▸ Instructions for the task: Here are some records; copy every line that holds the word "showing".

▸ Source data:
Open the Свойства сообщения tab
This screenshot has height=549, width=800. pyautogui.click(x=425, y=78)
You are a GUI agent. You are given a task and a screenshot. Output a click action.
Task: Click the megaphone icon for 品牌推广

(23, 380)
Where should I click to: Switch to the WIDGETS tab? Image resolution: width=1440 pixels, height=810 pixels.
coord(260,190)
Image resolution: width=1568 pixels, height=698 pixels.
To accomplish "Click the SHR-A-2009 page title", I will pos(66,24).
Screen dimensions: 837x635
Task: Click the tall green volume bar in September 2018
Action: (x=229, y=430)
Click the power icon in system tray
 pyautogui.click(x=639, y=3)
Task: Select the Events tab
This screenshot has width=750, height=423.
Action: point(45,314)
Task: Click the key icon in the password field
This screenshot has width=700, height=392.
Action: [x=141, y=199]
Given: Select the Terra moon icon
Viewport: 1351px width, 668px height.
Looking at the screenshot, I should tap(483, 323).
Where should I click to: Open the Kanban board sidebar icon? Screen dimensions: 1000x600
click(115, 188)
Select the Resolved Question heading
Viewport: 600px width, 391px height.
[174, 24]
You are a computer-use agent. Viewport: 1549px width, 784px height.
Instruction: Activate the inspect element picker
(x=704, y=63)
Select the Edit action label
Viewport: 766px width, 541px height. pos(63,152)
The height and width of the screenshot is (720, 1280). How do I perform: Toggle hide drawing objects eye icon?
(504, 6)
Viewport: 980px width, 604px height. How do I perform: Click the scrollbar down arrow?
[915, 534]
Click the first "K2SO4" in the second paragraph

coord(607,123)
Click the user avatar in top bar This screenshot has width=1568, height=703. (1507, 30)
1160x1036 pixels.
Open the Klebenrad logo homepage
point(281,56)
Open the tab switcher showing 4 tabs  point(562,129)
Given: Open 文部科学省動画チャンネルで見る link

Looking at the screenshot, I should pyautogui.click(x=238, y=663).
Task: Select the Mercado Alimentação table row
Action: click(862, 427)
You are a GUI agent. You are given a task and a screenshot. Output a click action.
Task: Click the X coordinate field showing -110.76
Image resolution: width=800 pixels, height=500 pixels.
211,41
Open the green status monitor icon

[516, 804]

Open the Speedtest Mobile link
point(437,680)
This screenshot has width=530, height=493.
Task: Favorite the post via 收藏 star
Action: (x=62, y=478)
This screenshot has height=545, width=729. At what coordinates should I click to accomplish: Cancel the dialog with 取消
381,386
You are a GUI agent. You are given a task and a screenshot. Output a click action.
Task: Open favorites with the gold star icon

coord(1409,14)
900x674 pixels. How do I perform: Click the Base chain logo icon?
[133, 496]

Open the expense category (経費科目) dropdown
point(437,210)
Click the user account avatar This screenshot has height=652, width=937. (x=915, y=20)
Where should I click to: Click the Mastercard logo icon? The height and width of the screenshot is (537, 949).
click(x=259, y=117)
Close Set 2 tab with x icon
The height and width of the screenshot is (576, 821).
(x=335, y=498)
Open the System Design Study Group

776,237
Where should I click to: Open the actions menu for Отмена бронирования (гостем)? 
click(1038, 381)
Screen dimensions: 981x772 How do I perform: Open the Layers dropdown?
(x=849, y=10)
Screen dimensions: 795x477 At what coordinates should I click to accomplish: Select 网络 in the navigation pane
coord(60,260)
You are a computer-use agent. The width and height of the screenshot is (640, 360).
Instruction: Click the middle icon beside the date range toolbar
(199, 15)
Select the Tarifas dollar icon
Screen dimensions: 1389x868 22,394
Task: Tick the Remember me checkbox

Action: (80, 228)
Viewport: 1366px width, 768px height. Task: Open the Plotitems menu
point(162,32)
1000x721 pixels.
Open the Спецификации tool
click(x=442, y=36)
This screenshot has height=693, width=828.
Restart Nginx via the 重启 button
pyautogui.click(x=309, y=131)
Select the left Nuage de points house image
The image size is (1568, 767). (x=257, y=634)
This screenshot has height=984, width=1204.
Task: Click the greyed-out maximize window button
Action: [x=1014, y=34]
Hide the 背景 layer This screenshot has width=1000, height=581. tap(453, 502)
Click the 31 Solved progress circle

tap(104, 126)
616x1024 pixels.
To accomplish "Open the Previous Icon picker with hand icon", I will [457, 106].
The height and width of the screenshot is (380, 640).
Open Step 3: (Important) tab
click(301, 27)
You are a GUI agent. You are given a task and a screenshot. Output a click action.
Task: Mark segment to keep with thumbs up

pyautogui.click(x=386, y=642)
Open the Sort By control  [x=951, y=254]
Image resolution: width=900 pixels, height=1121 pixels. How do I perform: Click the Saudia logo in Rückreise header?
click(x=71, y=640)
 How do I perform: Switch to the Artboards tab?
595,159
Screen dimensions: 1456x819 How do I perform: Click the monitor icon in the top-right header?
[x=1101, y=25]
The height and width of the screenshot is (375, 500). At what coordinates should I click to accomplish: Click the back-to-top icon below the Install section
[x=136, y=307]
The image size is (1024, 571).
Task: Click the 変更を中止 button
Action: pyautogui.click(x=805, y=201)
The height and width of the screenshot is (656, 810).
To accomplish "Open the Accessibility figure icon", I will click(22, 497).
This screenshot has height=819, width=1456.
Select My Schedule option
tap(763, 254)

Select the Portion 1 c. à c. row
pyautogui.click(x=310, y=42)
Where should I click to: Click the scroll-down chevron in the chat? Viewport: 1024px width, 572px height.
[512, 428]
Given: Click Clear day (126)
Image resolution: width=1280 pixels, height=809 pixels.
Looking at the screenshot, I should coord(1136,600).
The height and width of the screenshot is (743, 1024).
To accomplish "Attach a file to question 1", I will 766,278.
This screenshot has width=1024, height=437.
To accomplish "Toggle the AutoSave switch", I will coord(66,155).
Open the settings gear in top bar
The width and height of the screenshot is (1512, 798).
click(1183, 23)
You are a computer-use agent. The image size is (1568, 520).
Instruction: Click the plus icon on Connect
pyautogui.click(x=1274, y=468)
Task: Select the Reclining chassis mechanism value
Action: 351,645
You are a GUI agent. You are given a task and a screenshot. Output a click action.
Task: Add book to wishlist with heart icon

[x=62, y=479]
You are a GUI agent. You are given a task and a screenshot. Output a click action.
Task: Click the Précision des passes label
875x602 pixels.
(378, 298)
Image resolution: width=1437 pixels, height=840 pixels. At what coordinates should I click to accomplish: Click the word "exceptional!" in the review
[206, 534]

▸ Solution for this exercise:
Open the tab switcher showing 4 tabs  point(562,129)
Task: Click the X coordinate field showing -110.76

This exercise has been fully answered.